The above sketch sufficiently discloses the salient characteristic of Norris' career. His life was that of the pioneer, and was spent in dealing first blows in the subjugation of a primeval wilderness. He was “blazing trails,” literally and figuratively, all his days, leaving to others the building of the finished highway. It is therefore not surprising that his work lacks the element of completeness, which comes only from patient attention to details. Nowhere is this defect more apparent than in his writings. A distinct literary talent, and something of the poet’s inspiration, were, to use his own words, “well nigh strangled” by the “stern realities of border life.” His prose abounds in aggregations of more than one hundred words between periods, so ill arranged and barbarously punctuated as utterly to bewilder the reader. His verse—we have searched in vain for a single quatrain that would justify reproduction. Nevertheless, his writings, like his works, were always to some good purpose. They contained much useful information, and, being widely read throughout the West, had a large and beneficial influence.

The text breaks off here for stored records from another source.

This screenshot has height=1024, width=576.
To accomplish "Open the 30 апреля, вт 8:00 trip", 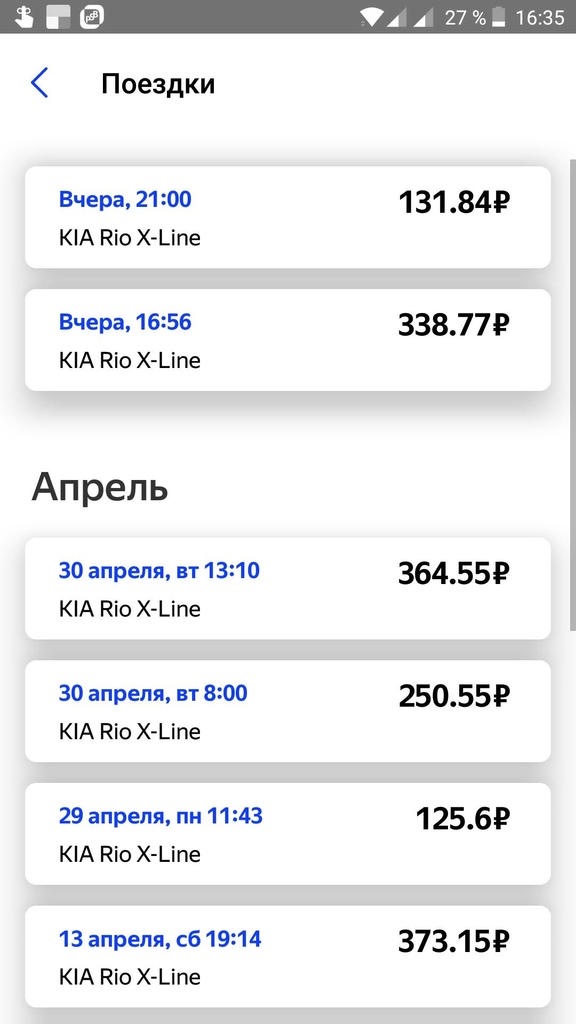I will pos(288,711).
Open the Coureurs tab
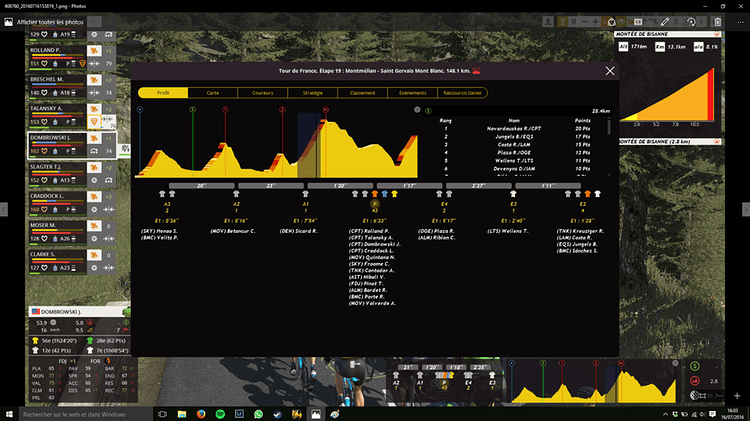The height and width of the screenshot is (421, 750). click(263, 92)
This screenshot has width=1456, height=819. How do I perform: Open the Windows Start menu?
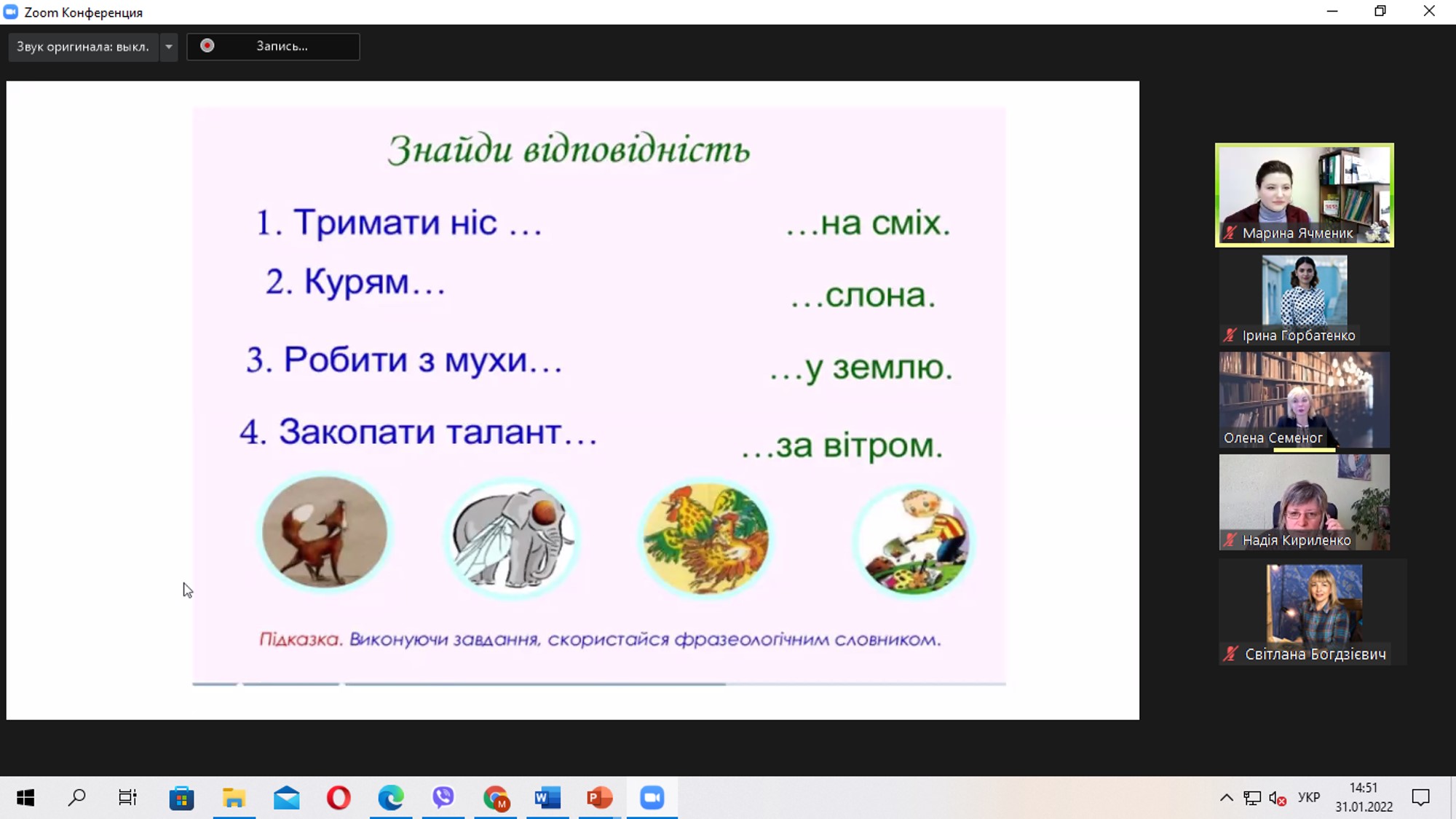25,798
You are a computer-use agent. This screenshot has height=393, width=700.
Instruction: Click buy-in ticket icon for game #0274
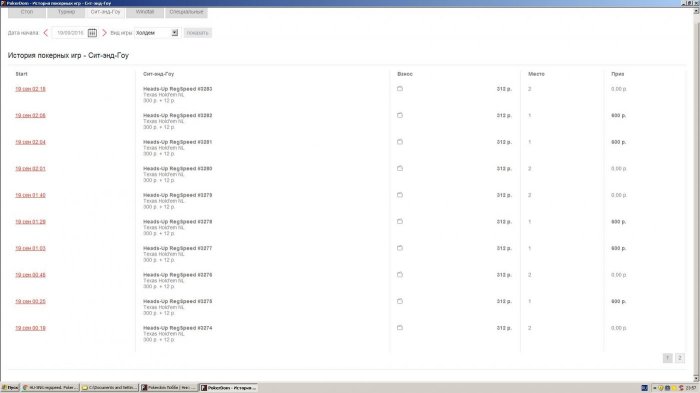(400, 328)
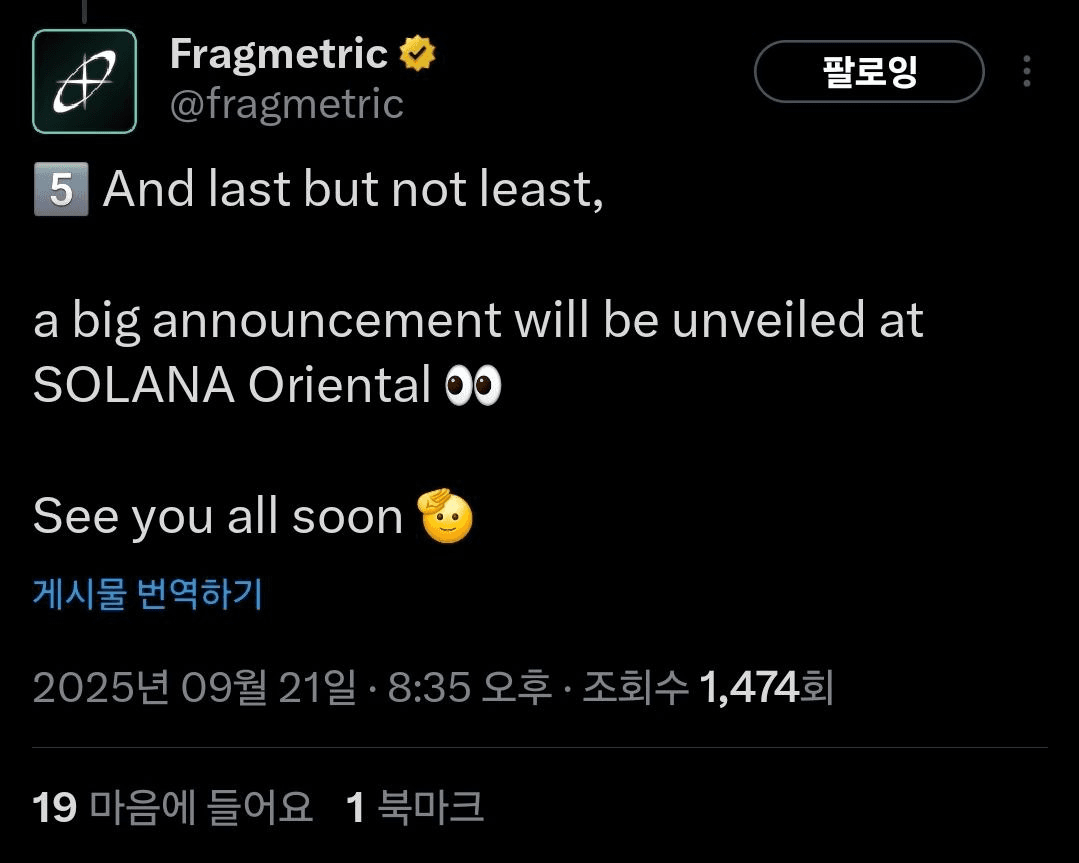Click the words SOLANA Oriental

click(232, 385)
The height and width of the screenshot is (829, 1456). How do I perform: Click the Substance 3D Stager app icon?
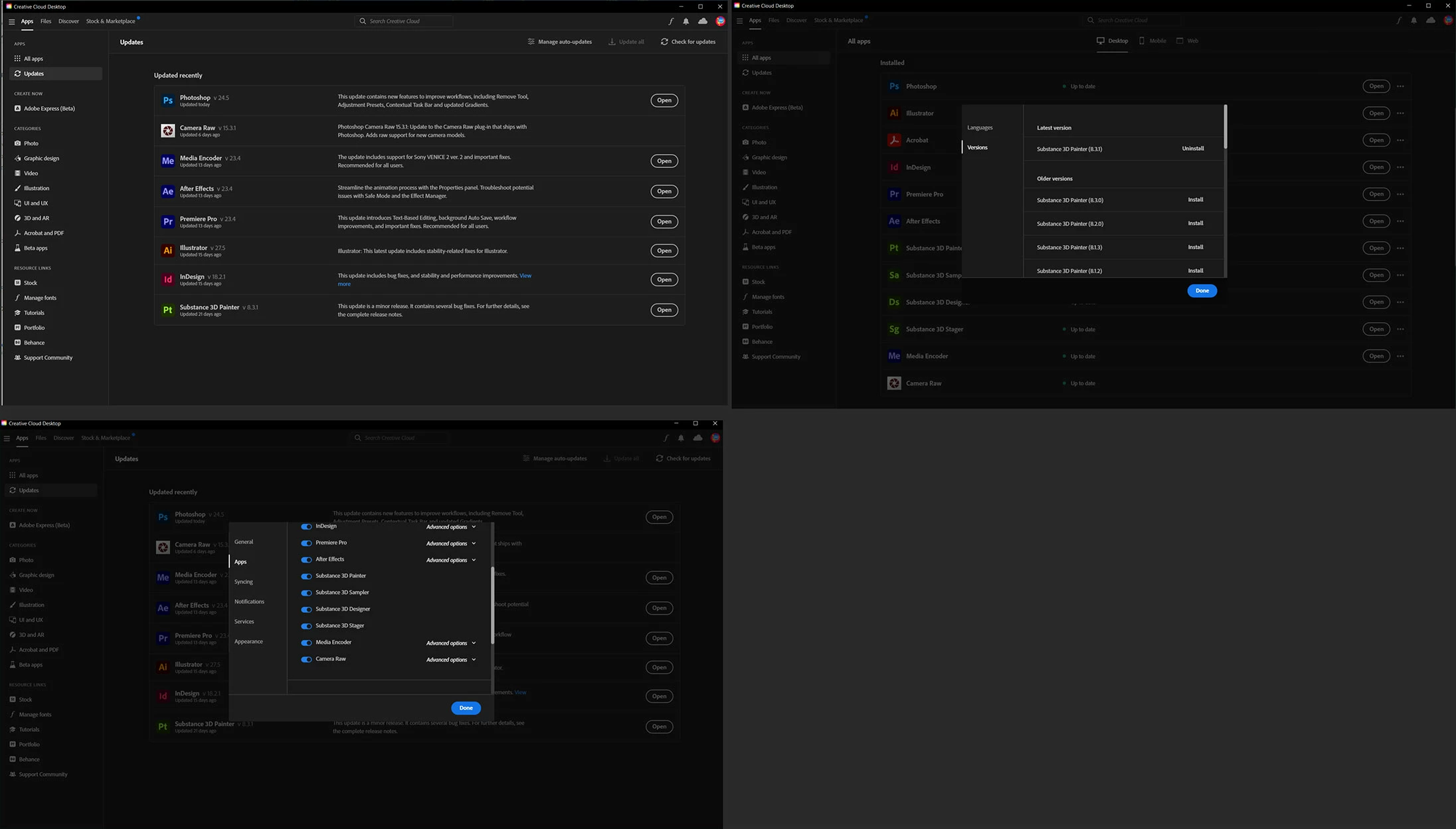click(x=894, y=329)
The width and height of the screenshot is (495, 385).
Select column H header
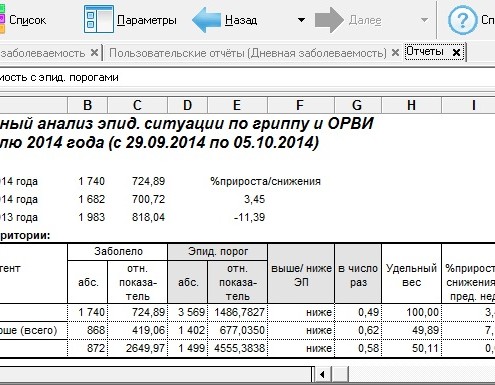pyautogui.click(x=411, y=105)
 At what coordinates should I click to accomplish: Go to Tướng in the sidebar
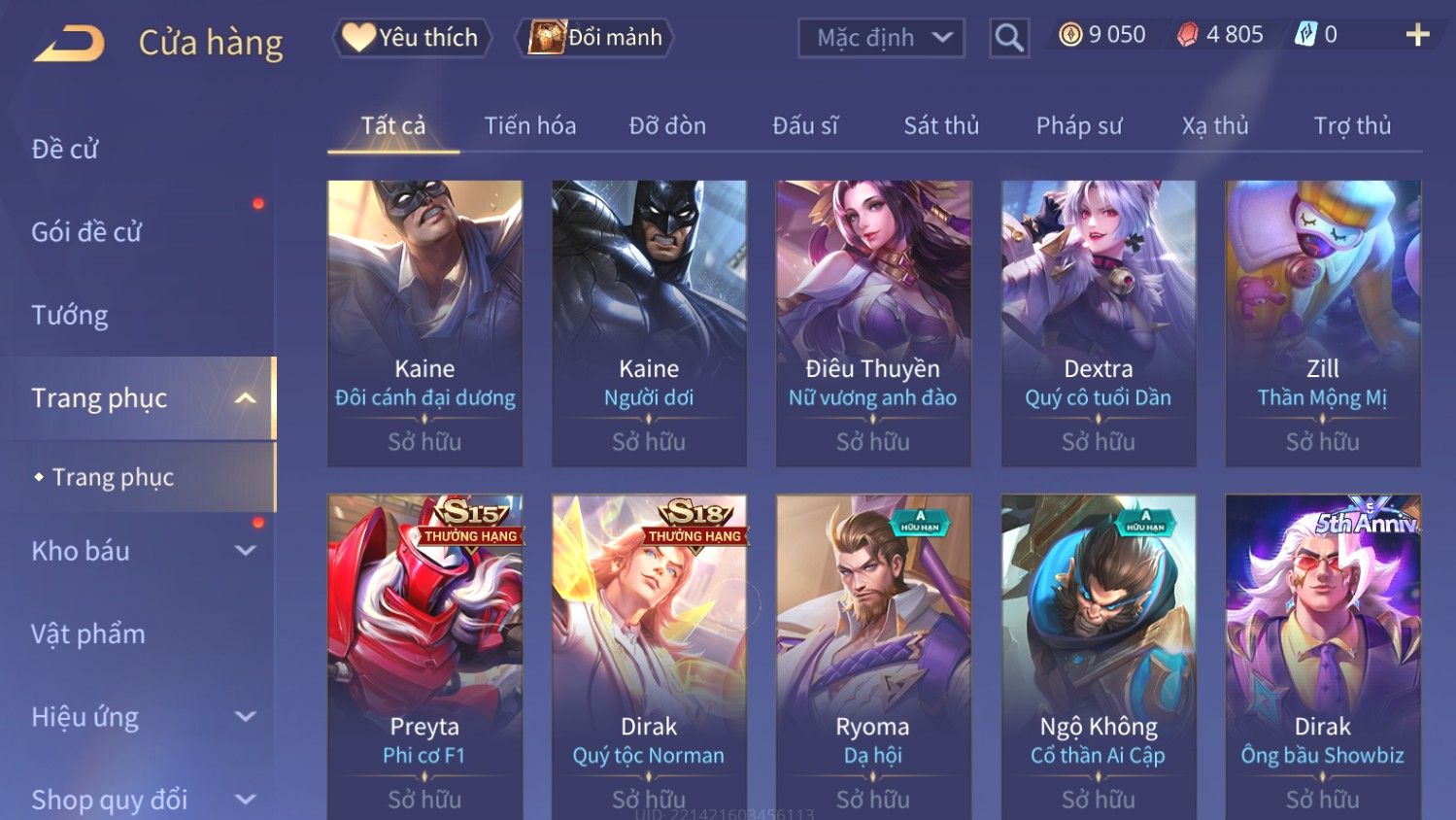[x=70, y=316]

Perhaps no better or more generous estimate of his character can be found than in the following words of Mr. Langford who knew him well: “He was a good man, a true man, faithful to his friends, of very kind heart, grateful for kindnesses, of more than ordinary personal courage, rather vain of his poetical genius, and fond of perpetuating his name in prominent features of scenery.”